The sound quality of xedencag
is not particularly impressive at
the moment. All words were recorded as separate files and only after
my Mongolian colleague had left the ``studio'' (actually a table in the
kitchen) I noticed that volume and loudness showed a certain variation
across the samples, and so did the prosodic patterns. I tried to adjust
at least the volume but could do little for the rest. I also edited the
sound snippets so that the onset of speech usually starts now about 0.1
sec after the beginning of the sound sample.

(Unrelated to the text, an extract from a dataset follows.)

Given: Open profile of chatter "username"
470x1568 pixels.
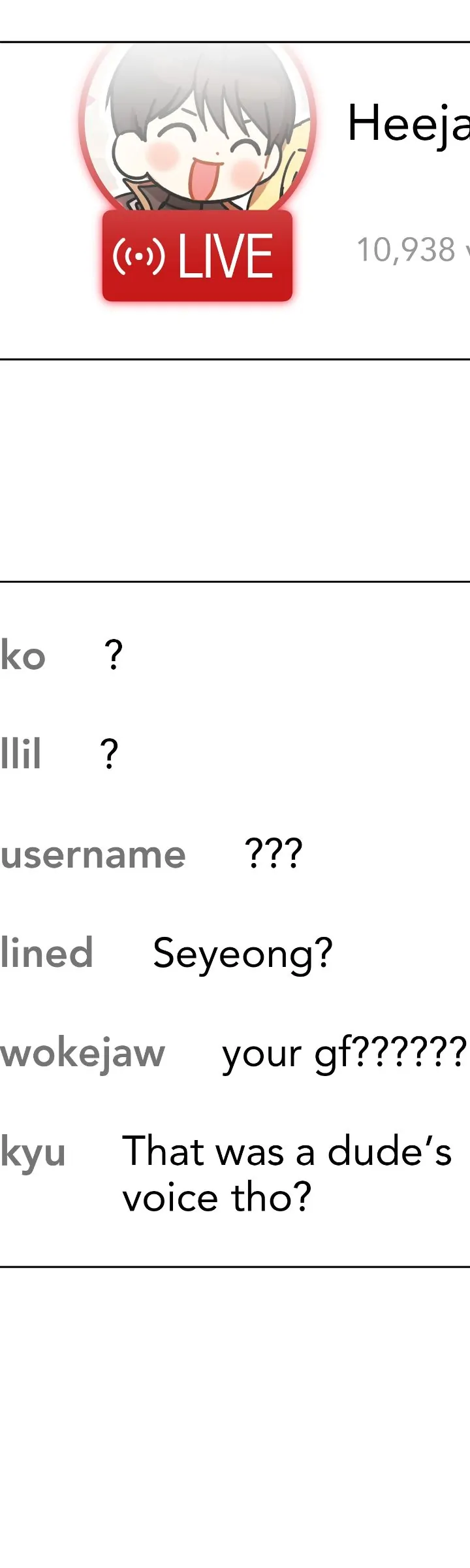Looking at the screenshot, I should click(93, 855).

The sounds were recorded using the Win95 audio recorder at a high sampling
rate (originally intended for other purposes), converted to 8kHz 8bit and
stored as *.WAV
files. These were then converted to Sun audio files
(*.au
) using sox
. Originally I intended to use the original
22050 Hz 16bit *.WAV
files but I could not convince sox
to
produce meaningful output of these, and for some strange reason which I
never really probed into my Toshiba notebook's built-in sound card can
play back sounds when running Linux but fails to record them.
The conversion from *.WAV
to *.au
format generated a nasty
click at the onset of every sound sample to the effect that announcing
the time is accompanied by a staccato of clicks. Playing back the sound
samples under Win95's audio recorder did not reveal these clicks.